I recognize these are strong words, but I am passionate about this. I want you, the patient, to have the best information to make the best decisions about your health and safety for yourself and your family.
Please, ask questions, be observant, and, most of all, if you don’t feel safe – find another dentist.
Be well. Be safe.
Dr. Michael Sinkin
Acknowledgments: I would like to take this opportunity to acknowledge and express my gratitude to two extraordinary people who have become valuable resources to me.
First, there is Kate Mooney at Surgically Clean Air. We were frequent online pen-pals while I was seeking the best solution for air purification in my office. Supply chain interruptions were a distressful reality, especially during the early expansion of this still ongoing pandemic.
Kate was very responsive to my frequent phone calls, texts, and emails. She exceeded my expectations in customer relations and service. And, she went beyond the beyond and was critically instrumental in my procurement of the superb air purifiers that sit in my office today.
Secondly, I’d like to acknowledge Meredith Kimball at the CAO Group, suppliers of the Aegis Extraoral Suction System. She was so available and generous with her time while assisting me in choosing the perfect system for my office. She’s as friendly as she is efficient. I can’t thank her enough. (it’s nice to have a new friend in Utah!)

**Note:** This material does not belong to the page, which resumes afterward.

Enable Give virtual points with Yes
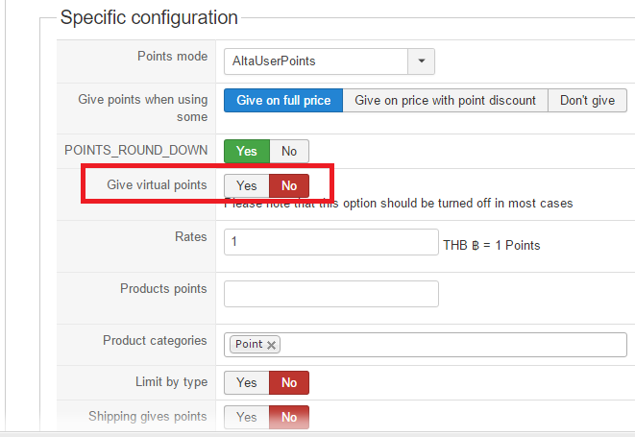 247,185
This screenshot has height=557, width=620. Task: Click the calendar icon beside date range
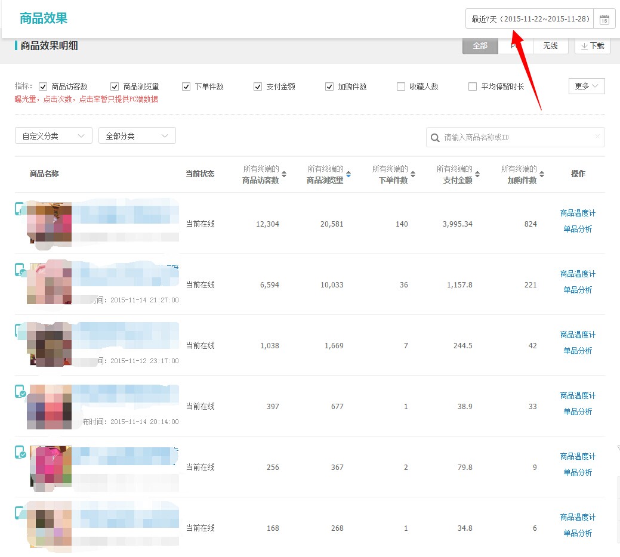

Dr. Michael Sinkin is a highly-respected general, cosmetic, and implant dentist in New York City who’s been practicing for over two decades in midtown Manhattan. Dr. Sinkin truly cares about his patients and takes great pride in making them feel relaxed and comfortable during every visit. He’s also known for his wicked sense of humor. Call for an appointment and experience a different kind of dental practice. To find out more about Dr. Sinkin, please link here.
Ilene shane says
Great information and I have experienced the changes at Dr Sinkin’s office and I am very comfortable in his care. The office is vigilant and on top of it. Hard times takes special commitments and you will find them here.
Michael Sinkin says
Your safety and well-being take priority above all else. Thanks for taking the time to read an admitted lengthy treatise and for responding with such kind words. See you soon.